* Page excerpt
-- start --

Instead they had to make do with video sessions to glean every nugget of invaluable information from watching Chinese racers on the course last year, a quick course pre-inspection and throwing some caution to the wind in the first of three training runs ahead of Sunday's downhill medal race.

"It's different to what we're used to on the World Cup," said in-form Norwegian Aleksander Aamodt Kilde.

"It's narrower, snaky. With the jumps, terrain and snow, there's a really nice flow."

Austria's Vincent Kriechmayr, who won both downhill and super-G gold at the 2021 world championships in Cortina, said the course was "amazing".

"The snow conditions are some of the best I've ever seen," he said of the artificial snow used to create the piste in Yanqing.

"First impressions are very good. It's not bumpy but it's not easy, nearly every section is difficult. It's the first time for everybody here, so nobody knows about the track and the course setting."

- 'Fun to ski' -

Switzerland's World Cup overall leader Marco Odermatt agreed, saying it was a "really great slope, but one that doesn't really compare to the classics" on the World Cup circuit such as Kitzbuehel or Wengen.

"For everybody it is new, us athletes as well as the coaches. It's a big challenge for the whole team to find a perfect set-up.

"There are many blind gates, so now it's a question of finding the good line."

Kriechmayr's Austrian teammate Matthias Mayer, who won super-G gold in Pyeongchang after downhill gold in Sochi, admitted he had felt "a little nervous" in the startgate.

-- end --

* Data shown
-- start --

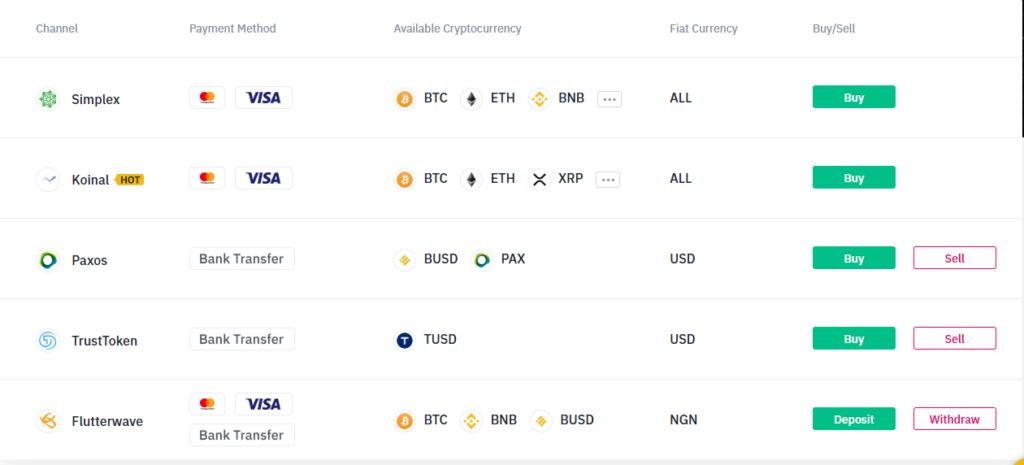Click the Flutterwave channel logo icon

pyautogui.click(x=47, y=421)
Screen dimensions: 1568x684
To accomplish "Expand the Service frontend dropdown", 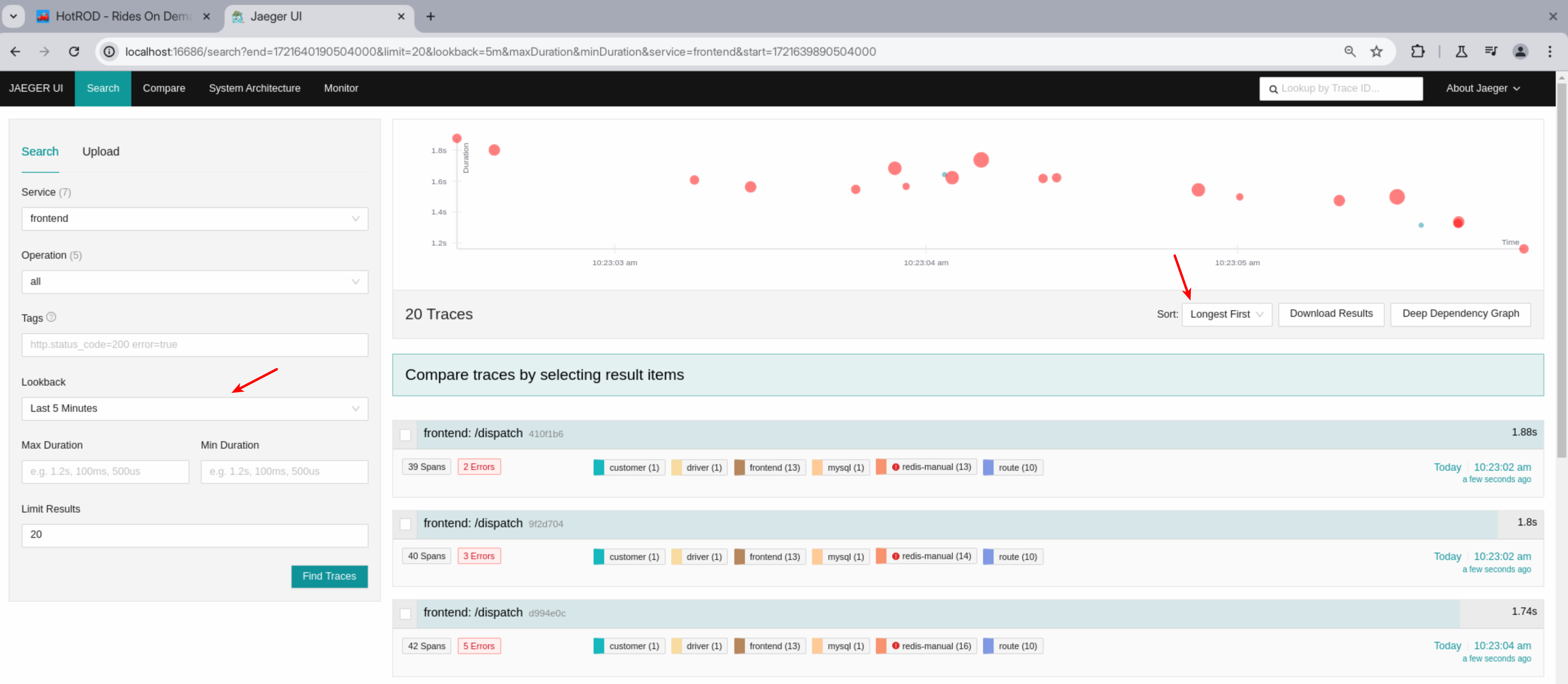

-- end --

* Work to do
1) For each statement, say whether it agrees with the ski course excerpt. Answer yes or no, and quote the words from the excerpt that decide it. (a) Vincent Kriechmayr won both downhill and super-G gold at the 2021 world championships. (b) Marco Odermatt said the slope compares closely to classics such as Kitzbuehel or Wengen. (c) Aleksander Aamodt Kilde described the course as wider than what racers are used to.
2) Quote the ski course excerpt word for word, everything from "- 'Fun to ski'" down to "Kitzbuehel or Wengen.".

* Task-by-task solutions
1)
(a) Yes: "who won both downhill and super-G gold at the 2021 world championships in Cortina"
(b) No: "one that doesn't really compare to the classics"
(c) No: "It's narrower, snaky."

2)
- 'Fun to ski' -

Switzerland's World Cup overall leader Marco Odermatt agreed, saying it was a "really great slope, but one that doesn't really compare to the classics" on the World Cup circuit such as Kitzbuehel or Wengen.